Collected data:

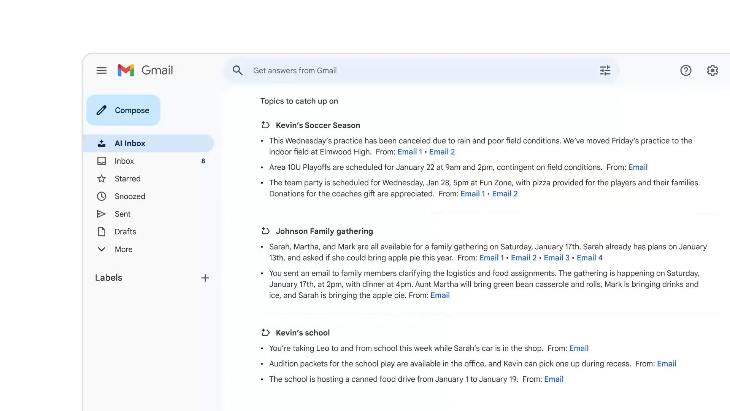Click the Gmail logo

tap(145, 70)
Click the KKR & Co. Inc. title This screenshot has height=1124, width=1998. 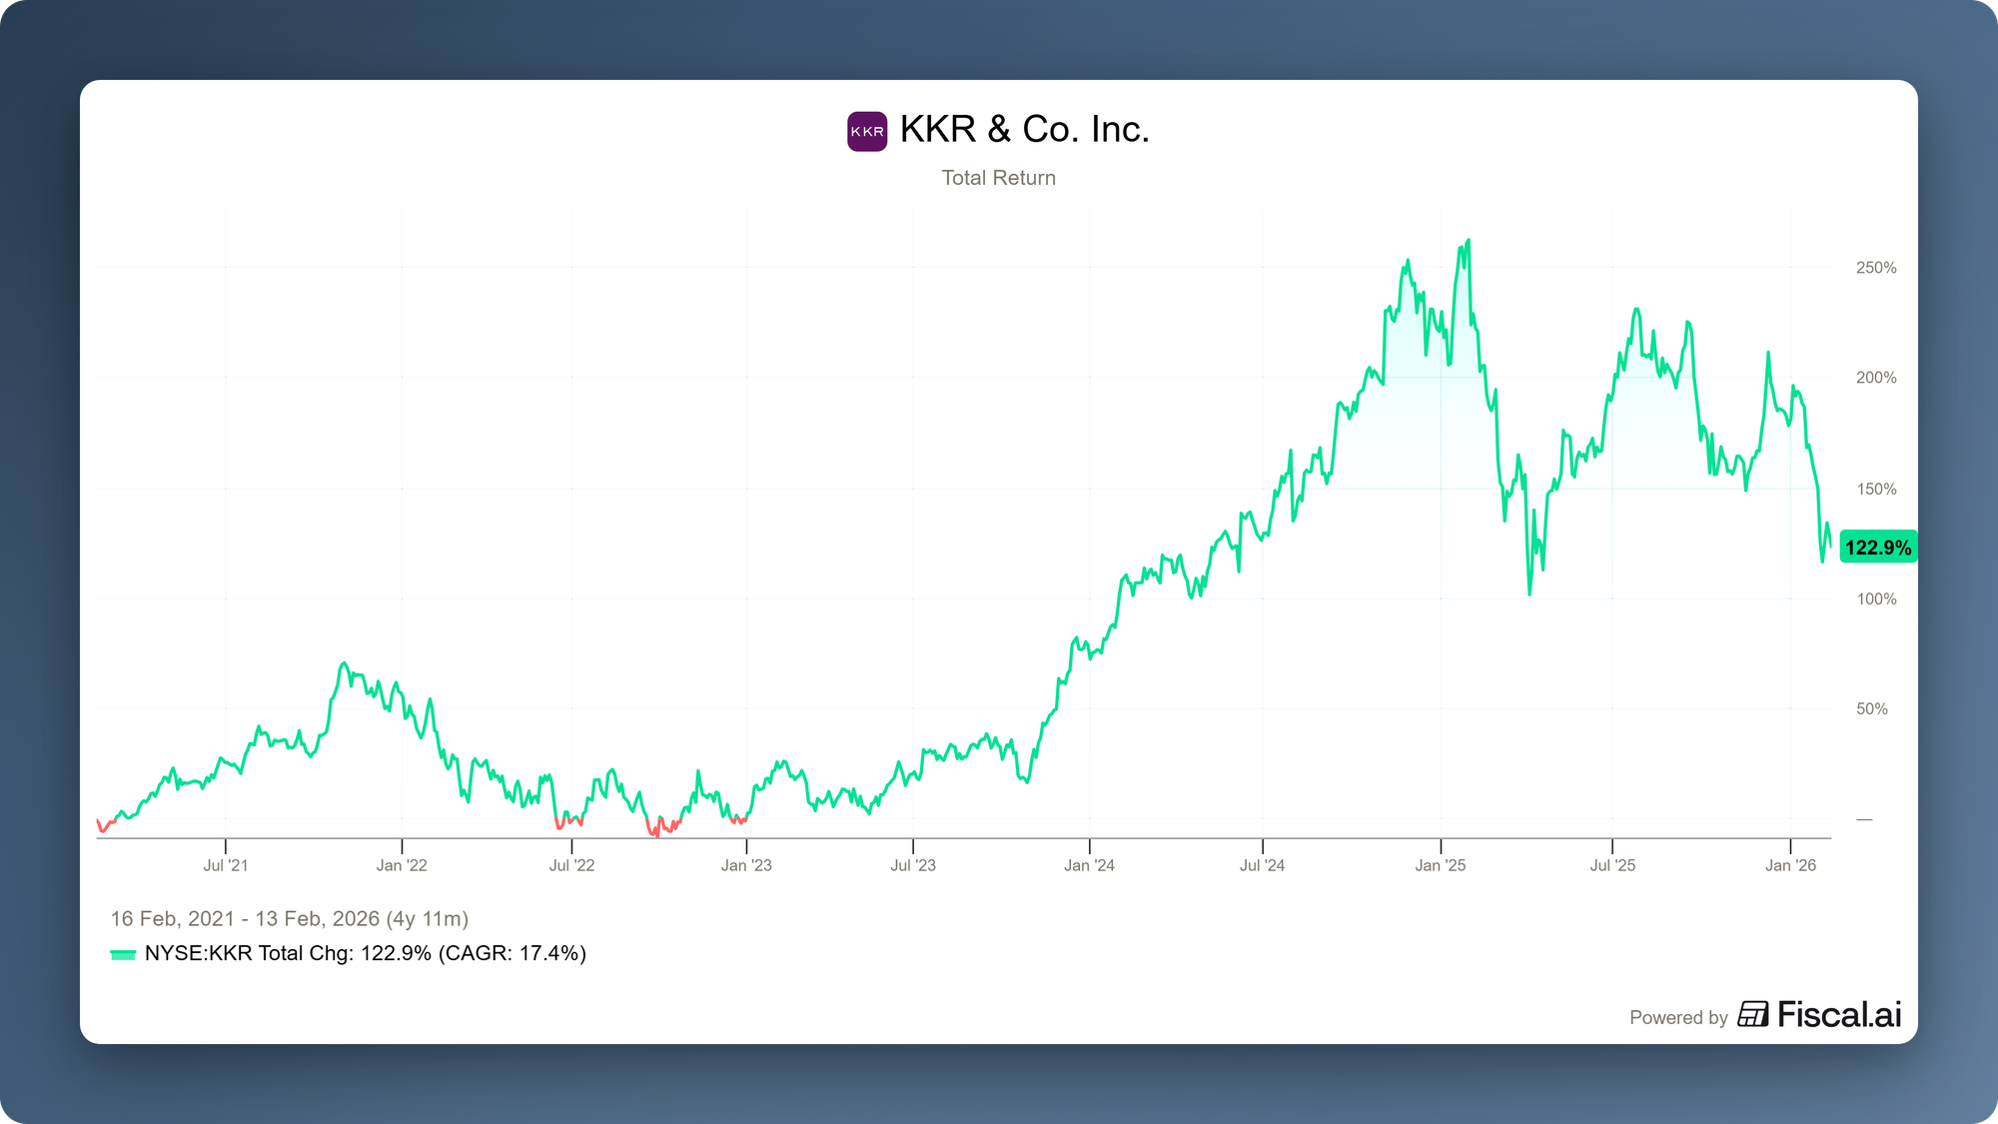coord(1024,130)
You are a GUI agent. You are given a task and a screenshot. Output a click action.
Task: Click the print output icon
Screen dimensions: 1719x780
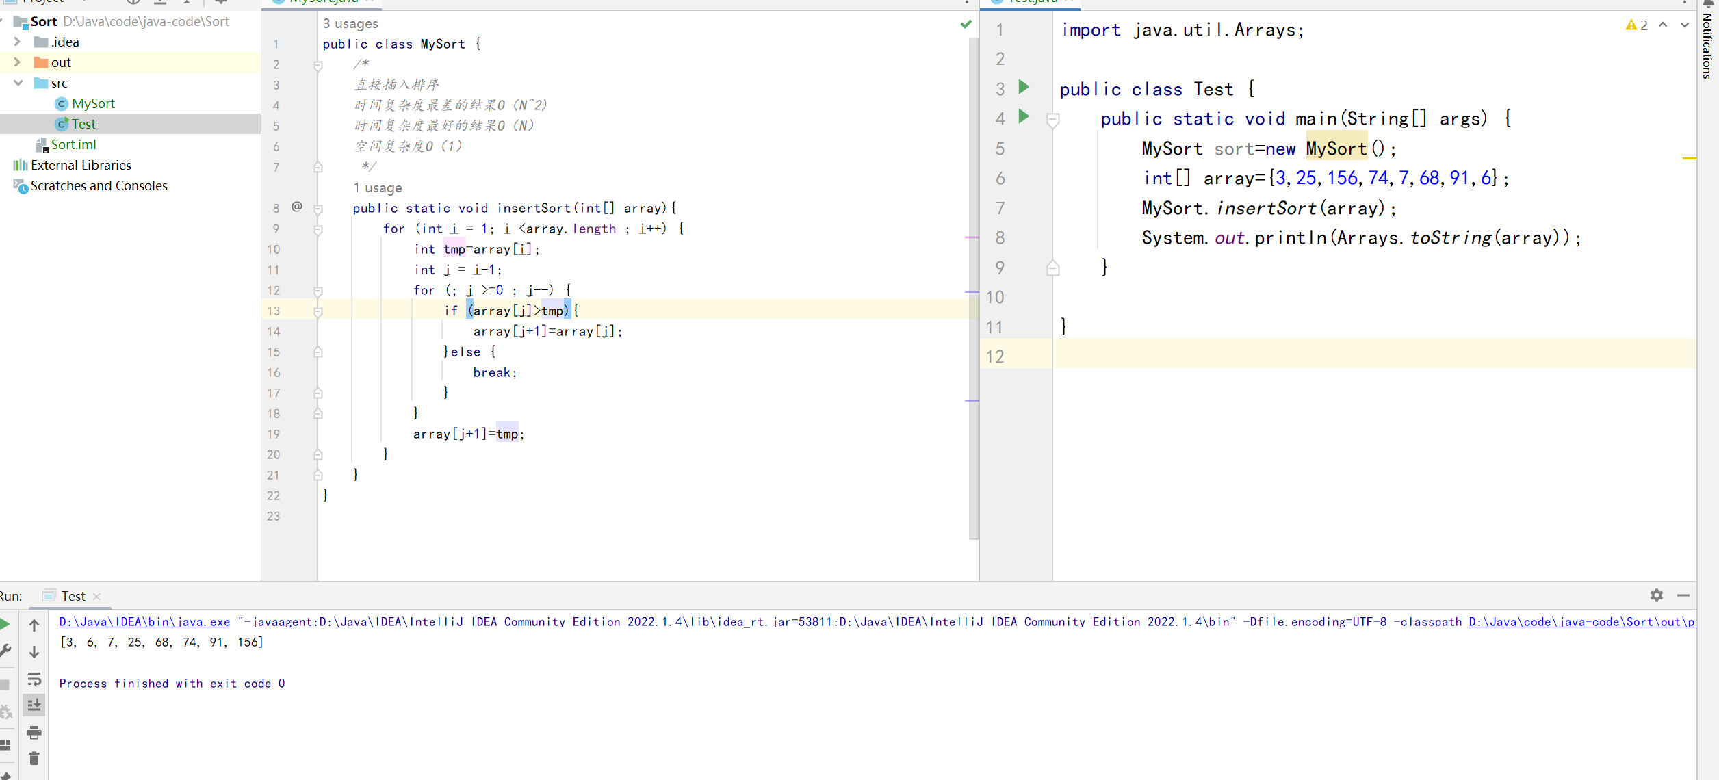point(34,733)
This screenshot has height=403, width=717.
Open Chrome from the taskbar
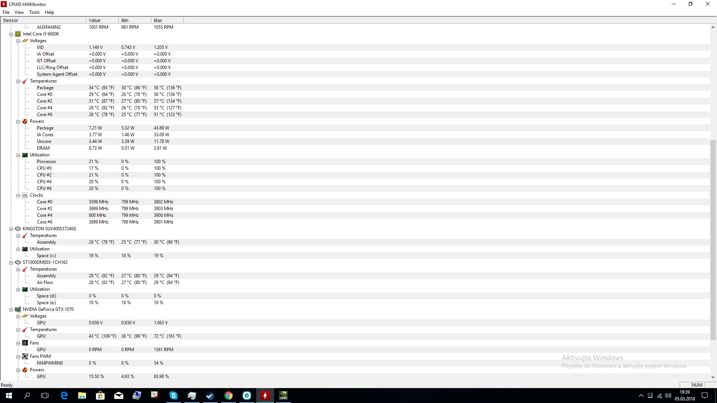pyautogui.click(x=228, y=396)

**Work task:**
Your answer must be an exact copy of the lines above, from the line that contains "Task: Click the print output icon" through the final line, with no pictures in it.

**Response to the task:**
Task: Click the print output icon
Screen dimensions: 1719x780
point(34,733)
This screenshot has height=403, width=717.
Open Chrome from the taskbar
pyautogui.click(x=228, y=396)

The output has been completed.